• **EXCERPTED PASSAGE**:

1977 television film

Halloween with the New Addams Family is a 1977 American made-for-television comedy horror film based on the 1964–1966 sitcom The Addams Family. The film premiered on NBC on October 30, 1977. In contrast to the "new" in the title, most of the original series regulars reprised their roles, including John Astin, Carolyn Jones (billed as a "special guest star"), Jackie Coogan, Ted Cassidy, Lisa Loring, Ken Weatherwax and Felix Silla. Eleven years after the cancellation of the 1960s TV series, it was the only presentation that brought together most of the original cast in a color production, shot on videotape.

==Plot==
Gomez's brother Pancho is staying with the family while Gomez must travel to Tombstone, Arizona. While Gomez believes he is traveling to a lodge convention, in reality he has been lured off by crooks who have bugged the house in order to steal the family fortune. Halloween is nigh and Pancho tells the legend of Cousin Shy, who distributes gifts and carves pumpkins.

The lead crook "Bones" Lafferty sends henchman Mikey to investigate the home. Wednesday (Senior) is home from music academy, where she studies the piccolo, which she uses to break glass with. Pugsley (Senior) is home from Nairobi medical school, where he is training to be a witch doctor. Mikey panics and flees after treading on Kitty Kat's (the family's pet lion) tail.

• **DATA EXTRACT**:
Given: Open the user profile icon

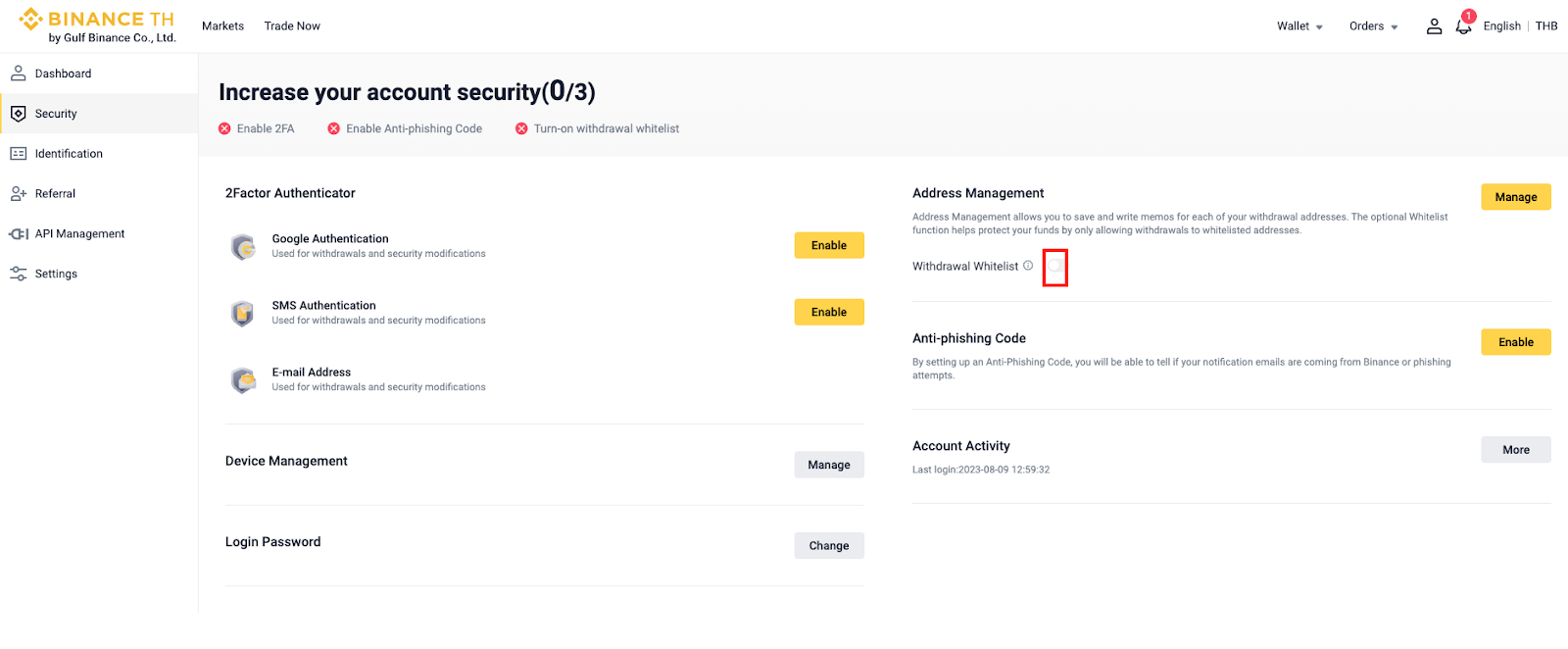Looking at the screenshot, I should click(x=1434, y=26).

==

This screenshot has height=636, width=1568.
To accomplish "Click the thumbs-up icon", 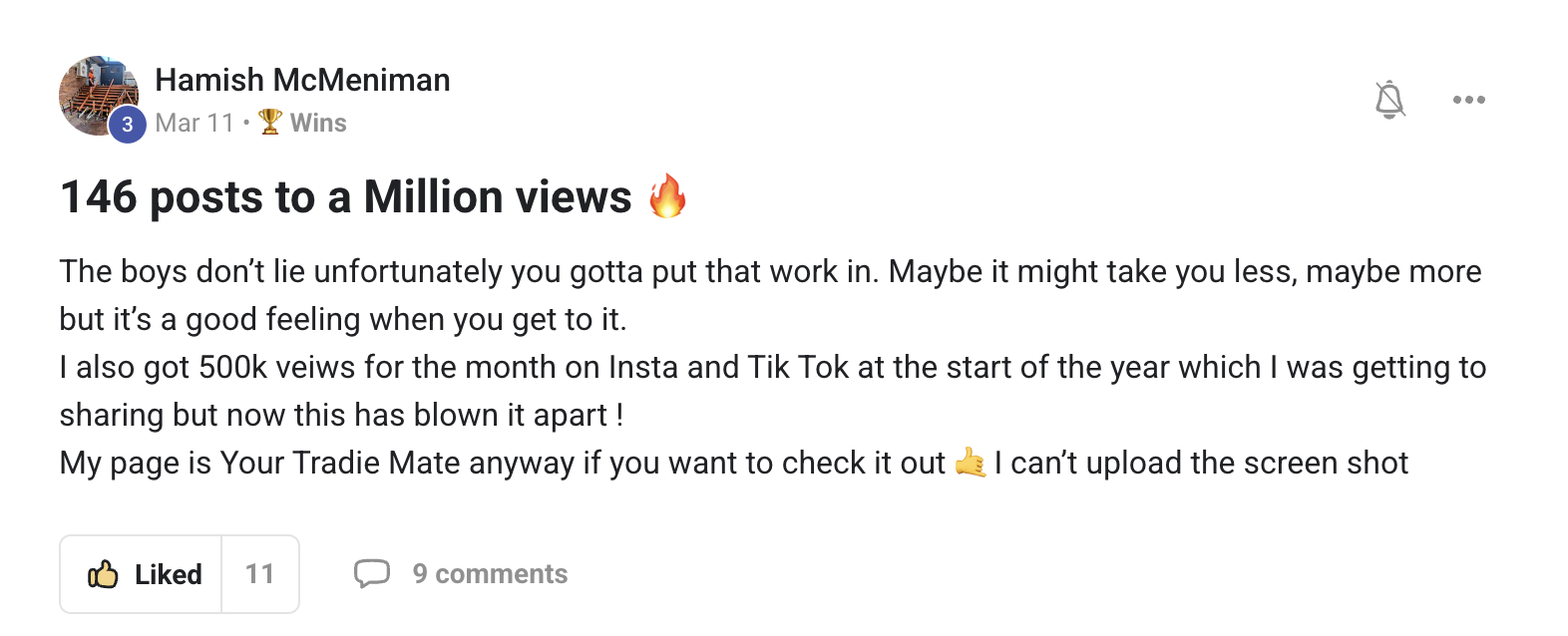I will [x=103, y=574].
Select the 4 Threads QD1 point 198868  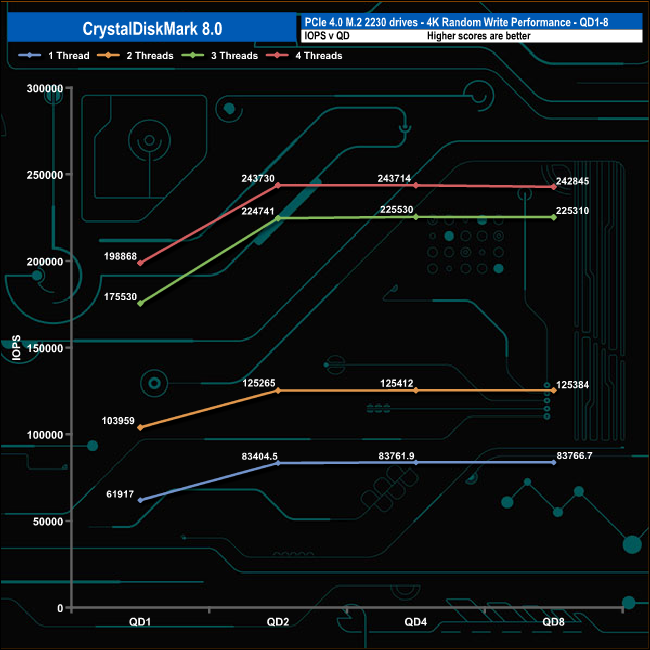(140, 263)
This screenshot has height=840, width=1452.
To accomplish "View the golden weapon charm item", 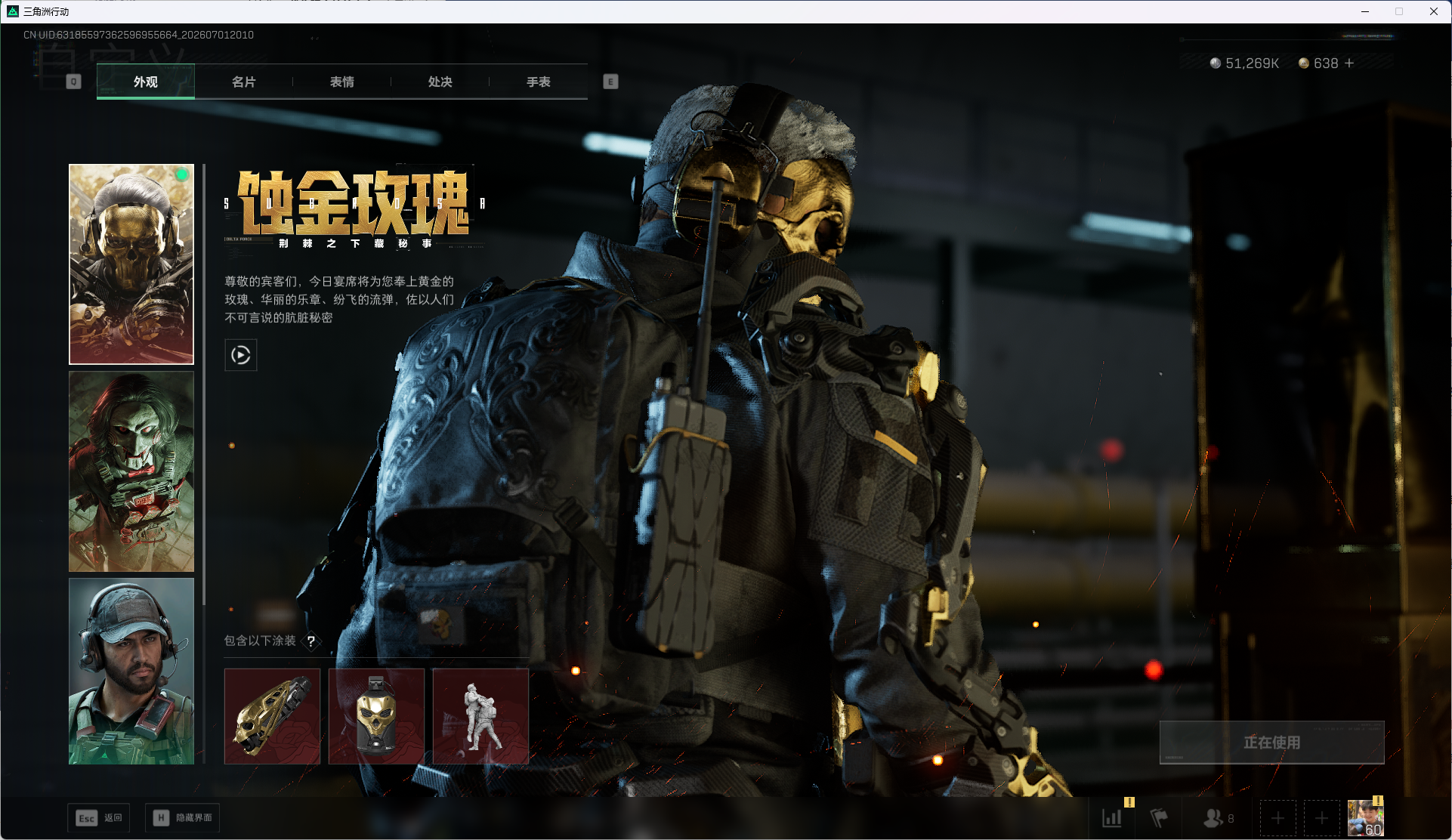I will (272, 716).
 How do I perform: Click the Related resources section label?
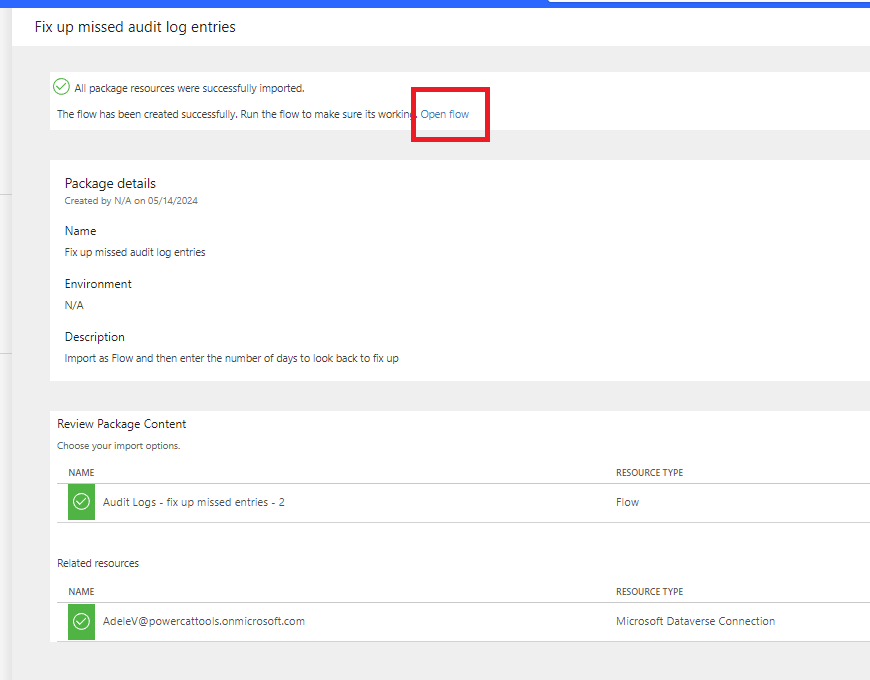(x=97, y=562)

• **PROBLEM SET**:
1. Answer these questions using the passage about the Halloween with the New Addams Family film:
(a) On what date did the film premiere on NBC?
(b) To what place must Gomez travel?
(c) What instrument does Wednesday study at music academy?
2. Extend the passage about the Halloween with the New Addams Family film, picking up after its last sentence.

• **ANSWERS BY ITEM NUMBER**:
1.
(a) October 30, 1977
(b) Tombstone, Arizona
(c) The piccolo

2.
The crooks enlist doppelgangers of Gomez and Morticia to further their plans, along with two strong-arm goons, Hercules and Atlas. Gomez returns home for the Halloween party and trimming of the scarecrow.

Lafferty poses as Quincy Addams (from Boston) to get in. He has his men tie up Gomez and Morticia and his doubles take their places, confusing Pancho, who's still infatuated with Morticia.

While Lurch scares off the thugs, Fester puts Lafferty on the rack, in an attempt to "be nice". Lafferty tries to escape through a secret passage, but comes faces to face with Kitty Kat's tail, resulting in him fleeing.

Shortly after, the police arrive at the house, responding to a noise complaint. Upon their arrival, Lafferty and his gang surrender.

The Addams family are then free to celebrate Halloween happily, ending the night by singing together in welcome for Cousin Shy.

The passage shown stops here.